Second, and less emotionally satisfying but arguably more effective would be to ramp up sanctions in the financial sphere. Multilaterally, the US could go back to the UN Security Council and attempt to get UN sanctions tightened. But given the partly circumstantial nature of the case, the Iraq experience, and current diplomatic tensions with Russia, the likelihood of getting satisfaction through the UN is highly doubtful; two of the P5 have outstanding cyberissues with the US of their own. Cooperating with a group of like-minded countries a la the Proliferation Security Initiative (PSI) would be a second option, and particularly closing the loophole with respect to SWIFT's provision of clearing services. Bilaterally, the North Korean Sanctions Enforcement Act, which passed the House last session provides a blueprint for other such measures; our summary can be found here..
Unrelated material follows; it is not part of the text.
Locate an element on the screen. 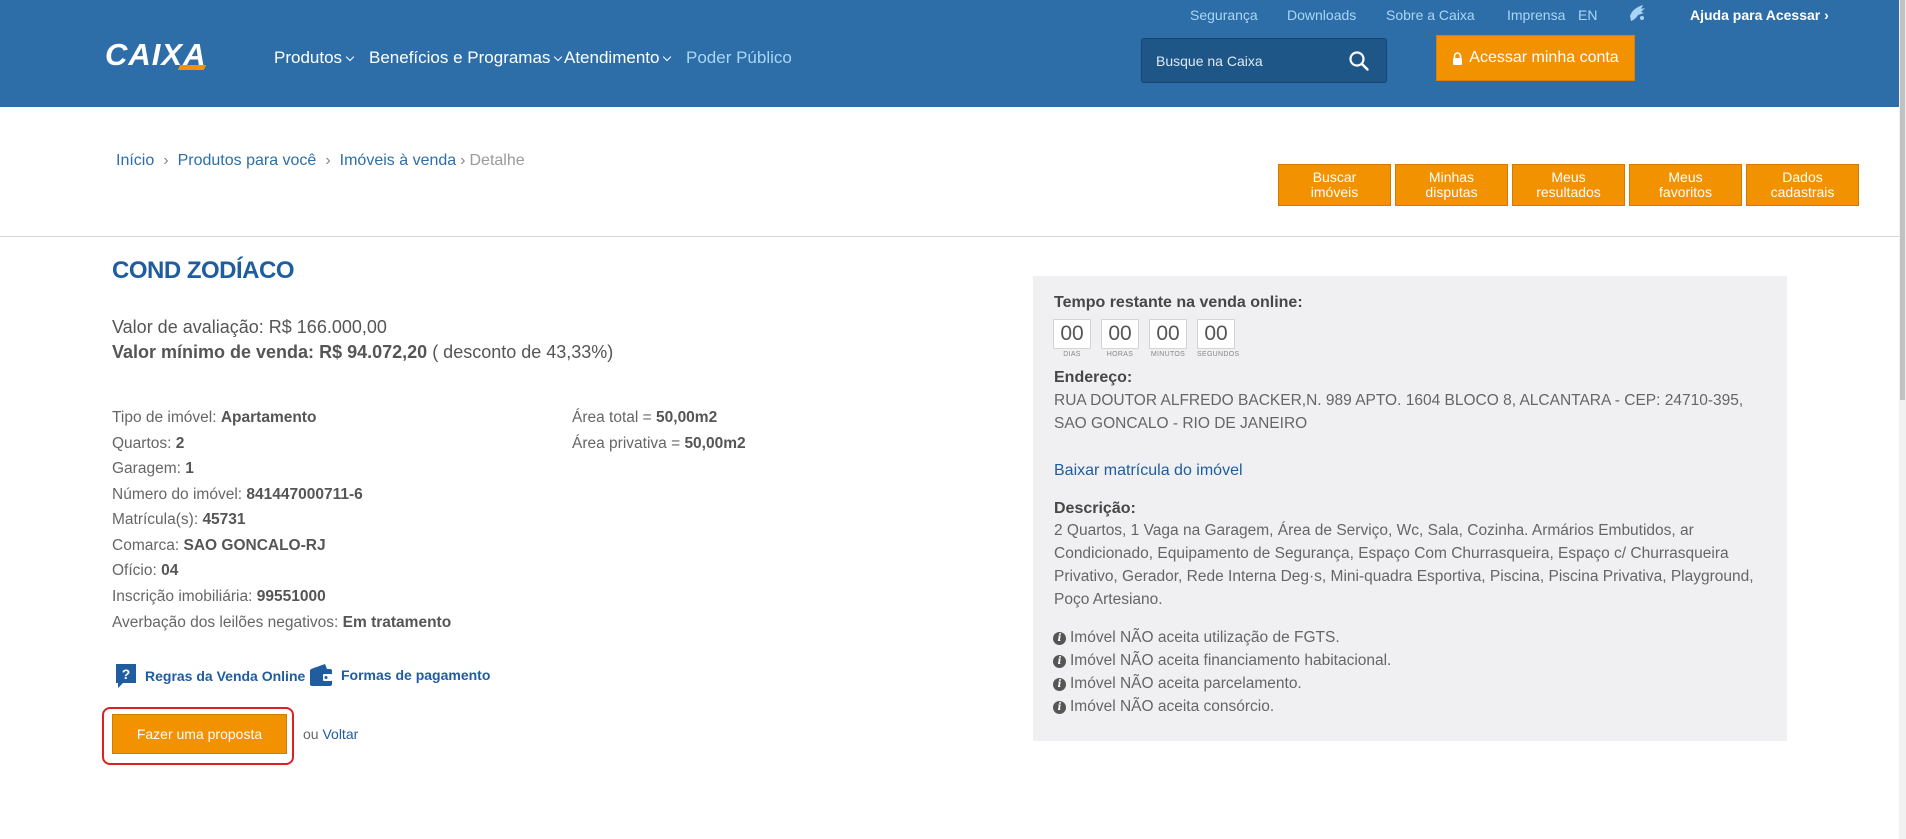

Third, as has been floated in the press, the US could put North Korea back on the list of state sponsors of terrorism. Purists might argue that the Sony case does not constitute terrorism as normally understood, but frankly speaking this law has been applied quite elastically in the past—including with respect to North Korea’s earlier removal from the list. Apart from symbolism, it is not clear what the impact of this move would be. Under the law, the US imposes an arms embargo, terminates aid, and instructs its Executive Directors at the international financial institutions such the International Monetary Fund, the World Bank, and the Asian Development Bank to oppose membership (or in the case of countries that are already members, vote against loans). But the US already has an arms embargo against North Korea, provides little aid, and at present North Korea shows no interest in joining the IFIs. To us, this seems like a weak signal with little teeth beyond creating another issue to resolve down the road.
Fourth, North Korea's four networks are routed through China and some of North Korea’s cyber activities are carried out in China, or at least via servers located in China. The US could make clear to other countries (presumably China now, but possibly others such as Russia in the future) that the US will adopt a policy of cyber hot pursuit and retaliate against the North Koreans wherever they operate, even if outside North Korea. The US has quietly been seeking Chinese cooperation on this issue, and it would be an easy place for the Chinese to give the US something.
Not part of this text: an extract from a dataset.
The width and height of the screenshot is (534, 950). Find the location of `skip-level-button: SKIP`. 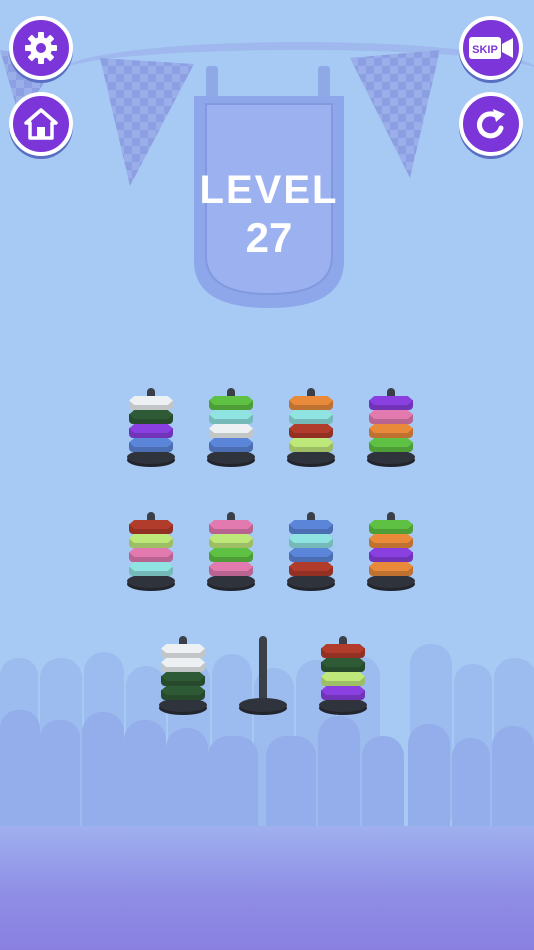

As has now been widely reported, North Korea experienced two bouts of unstable connectivity and then was completely severed from the internet over the last several days (update as of midnight December 24); Ars Technica, Dyn Research and North Korea Tech are the sites that have provided good coverage of the outages. As with the Sony hack, debate will continue over who was responsible. Some analysts think that denial-of-service attack looked like the work of activities rather than the US government which has maintained its “no comment’ stance. China has also vigorously denied any responsibility. But such actions would be legitimate and also send the signal: after all, the very limited number of North Korean IP addresses—just over 1000 and held by a limited number of institutions—make the internet available only to members of the elite.
Finally, we close with our favorite idea: to ramp up our own propaganda efforts, which in a case such as North Korea is as simple as getting outside news, other media, and—yes—entertainment into the country. Who is more vulnerable on that score?